Brief:
Write out the part of the listing that opens with the line containing "Open the Index tab" and closes with the line containing "click(x=12, y=7)", reproducing each line exactly and leaving the pictures out of your answer.

Input data:

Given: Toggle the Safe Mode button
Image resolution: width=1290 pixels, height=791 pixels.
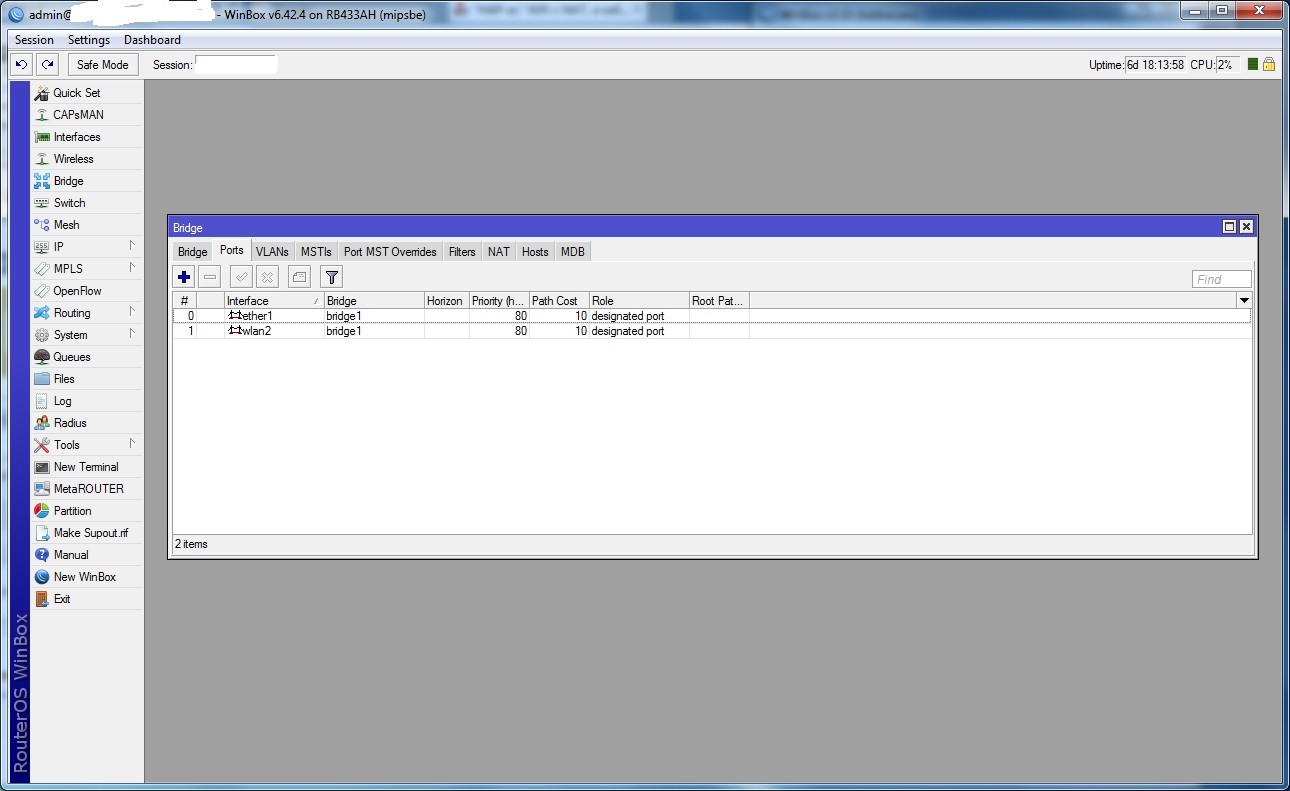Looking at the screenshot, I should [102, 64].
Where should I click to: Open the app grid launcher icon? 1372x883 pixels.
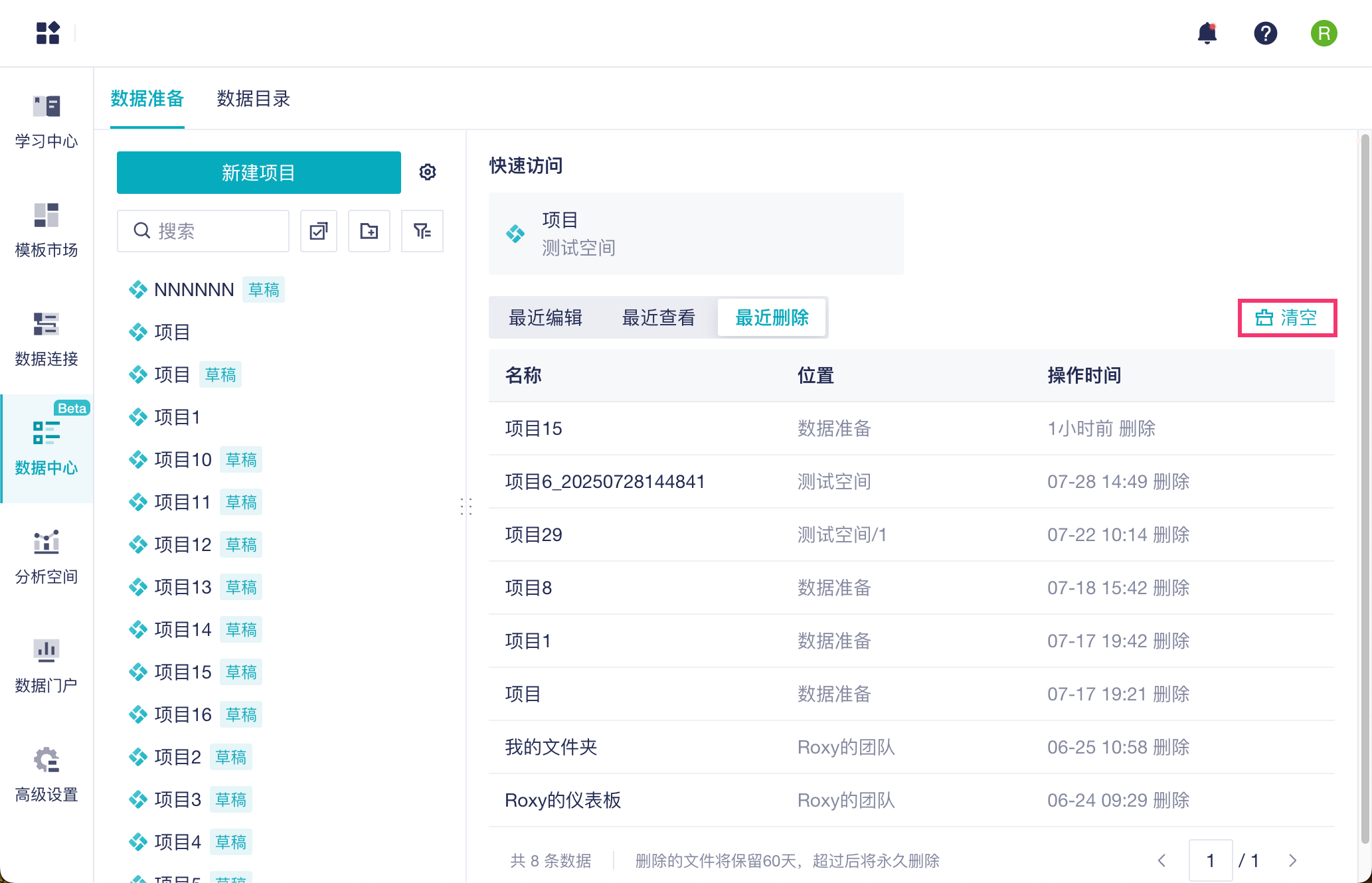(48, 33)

--

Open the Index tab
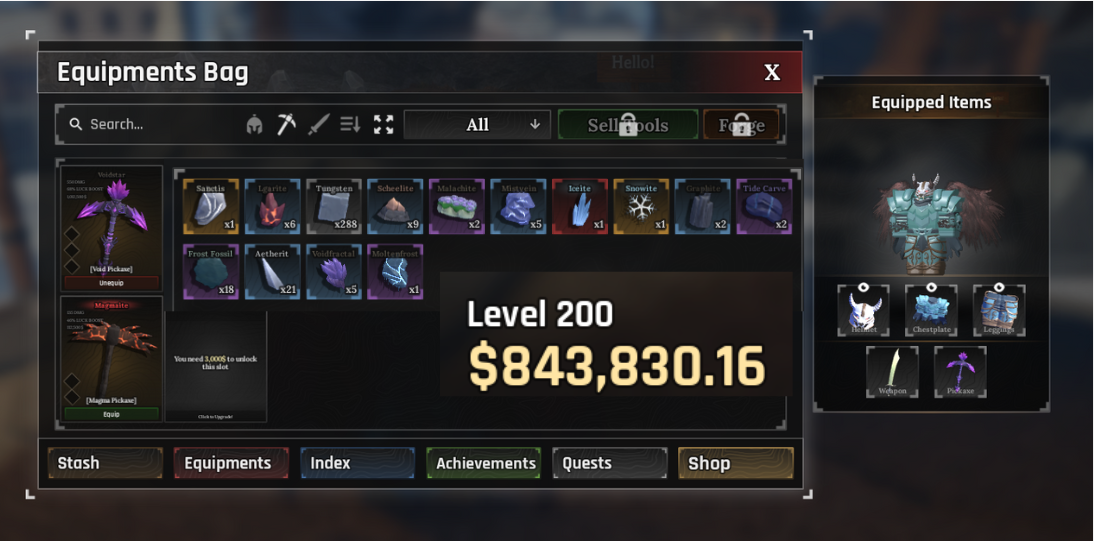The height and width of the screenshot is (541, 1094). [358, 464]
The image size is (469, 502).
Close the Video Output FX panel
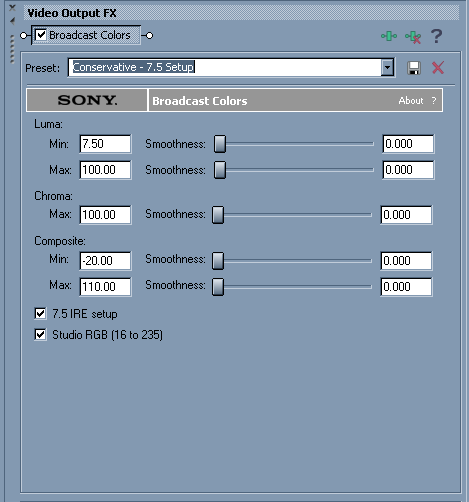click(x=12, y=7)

--

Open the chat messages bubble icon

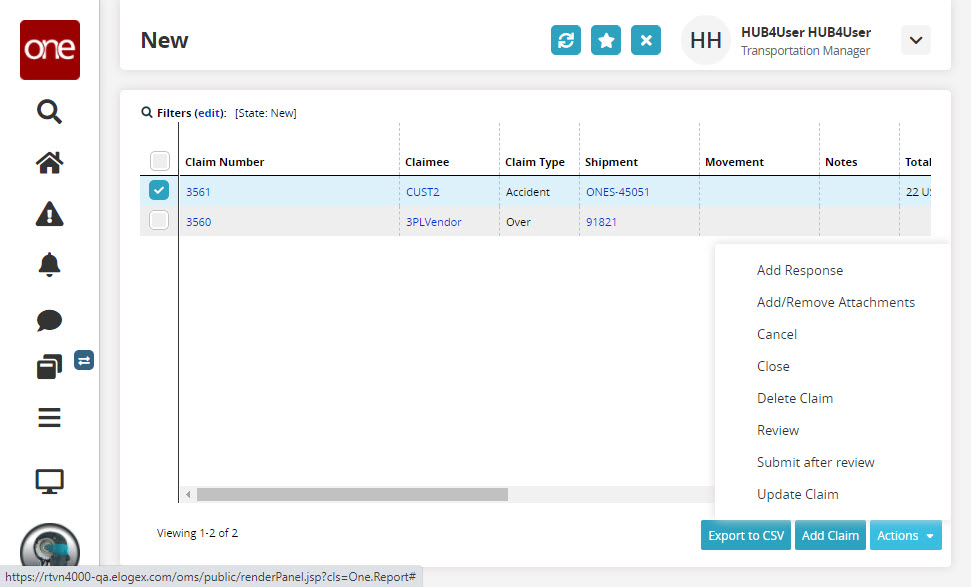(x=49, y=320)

Response below:
Open the Index tab
The height and width of the screenshot is (541, 1094). [358, 464]
The image size is (469, 502).
Close the Video Output FX panel
click(x=12, y=7)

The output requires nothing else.